### Your task
This calls for a verbatim copy of all the data, with no images carried over.

### Record extracts
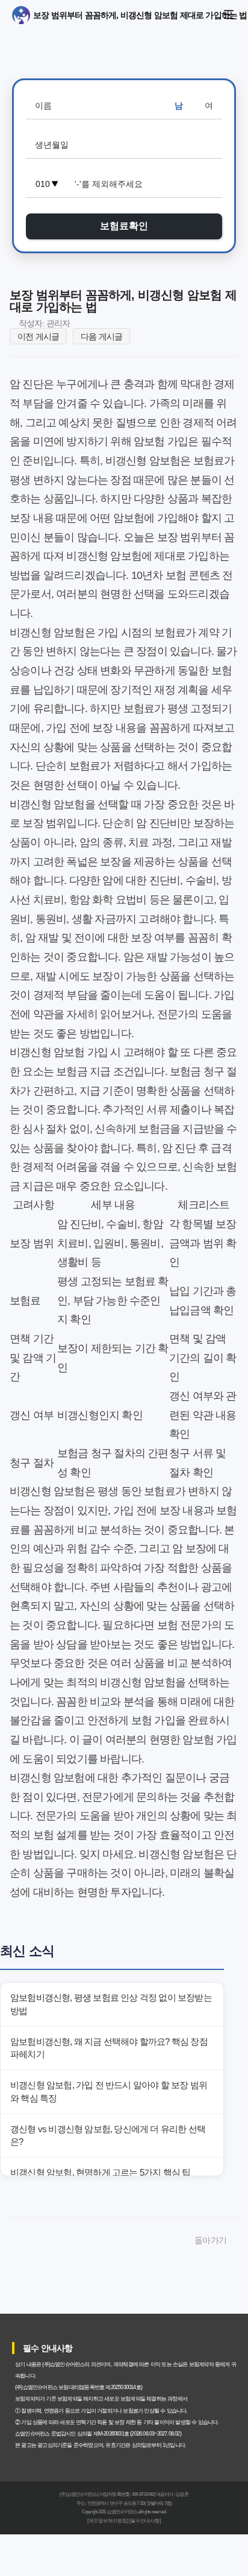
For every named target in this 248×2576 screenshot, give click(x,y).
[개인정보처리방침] (107, 2521)
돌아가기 (210, 2240)
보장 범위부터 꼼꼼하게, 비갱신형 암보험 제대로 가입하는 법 (36, 15)
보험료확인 (124, 226)
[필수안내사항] (145, 2521)
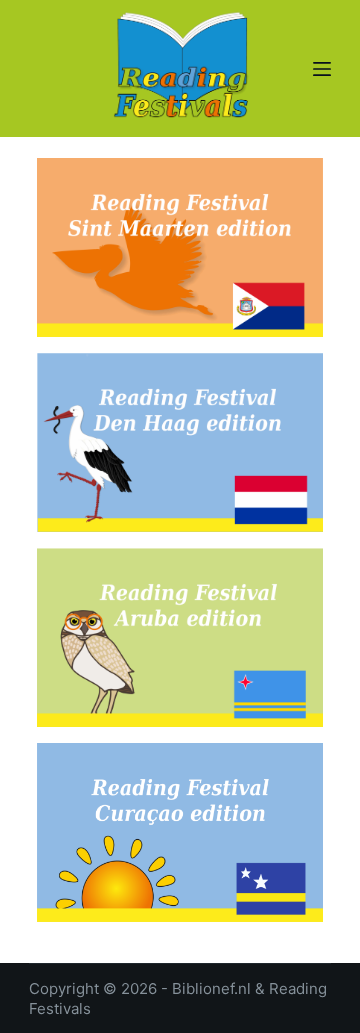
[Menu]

### Written answer
For every named target in this 248×2576 screenshot, give click(x,y).
[개인정보처리방침] (107, 2521)
돌아가기 (210, 2240)
보장 범위부터 꼼꼼하게, 비갱신형 암보험 제대로 가입하는 법 (36, 15)
보험료확인 (124, 226)
[필수안내사항] (145, 2521)
[Menu]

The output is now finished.